Some though have speculated if Dutra does not seek re-election, he may turn his eye to replacing Mayor Bob Wasserman, instead. Dutra denied such speculation, but his seven minute address was chocked full of campaign rhetoric surrounding budget austerity and political boilerplate. Dutra urged the council “to be on the right side of history” and called Fremont “still a great city, but under threat” A few of his comments Tuesday are also likely to anger unions. Public employees stand to do battle with the city in the coming year over staff reductions and wage cuts along with possible increases in employee contributions to pensions.
“The path the city is on is not financially sustainable,” said Dutra. Expenses in Fremont have outstripped revenues over the past five years by $27 million, he said, leaving only the catastrophic reserve as a cushion. A structural deficit of $8 million-a-year and a recently downgraded credit rating is also cause for great concern, he said.

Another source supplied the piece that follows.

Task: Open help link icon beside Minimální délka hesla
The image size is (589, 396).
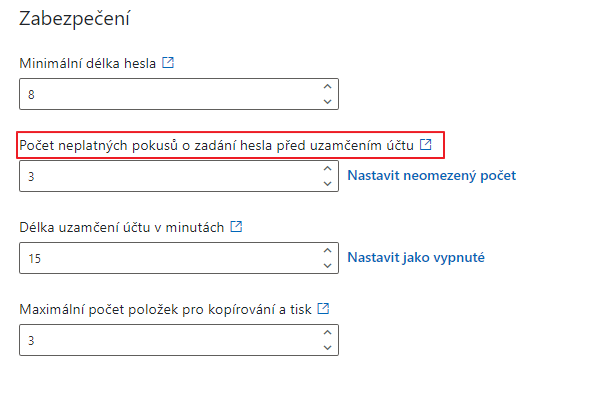Action: click(168, 62)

“In light of today’s reality, I think it is absolutely unrealistic to assume the slow-growing or unpredictable economy will save us,” he said. “The state will not do anything other than take more money away from cities.”
Dutra is the son of John Dutra, who served 10 years on the Fremont City Council before spending 4 years in the state assembly. The elder Dutra lost the Democratic primary for State Senate in 2006 to Ellen Corbett. The son’s taste for politics is clearly visible in tandem with his father’s fairly moderate political ideology. Both have real estate and development on their resume, which may shape Dutra’s view of employee relations in the coming months.
Observers in Fremont believe one of Dutra’s main roles over the next two years on the council is to push through extensive restructuring in how the city pays its workers during and after retirement. “It’s really the number one reason why I’m here,” he said. “I believe our current service-delivery model is broken and we’ve gotten to the end of the road that we have been kicking the proverbial can down. There is nothing else to do, but act.”
He said he will urge the city to reexamine employee compensation and “post-employment benefit liability” along with taking on further cuts to services.
“I can think of no greater priority for the city than to perform comprehensive analysis of our current delivery service model to identify if there are more cost-effective ways of providing these services, or in some cases, if we should be providing those services at all.” he said.
Wasserman stood in agreement with Dutra’s comments Tuesday night, although most of the speech could be construed as an indictment of his own time in the mayor’s office. “As usual,” Wasserman said, “you’ve done your homework and you have the whole thing very well analyzed.”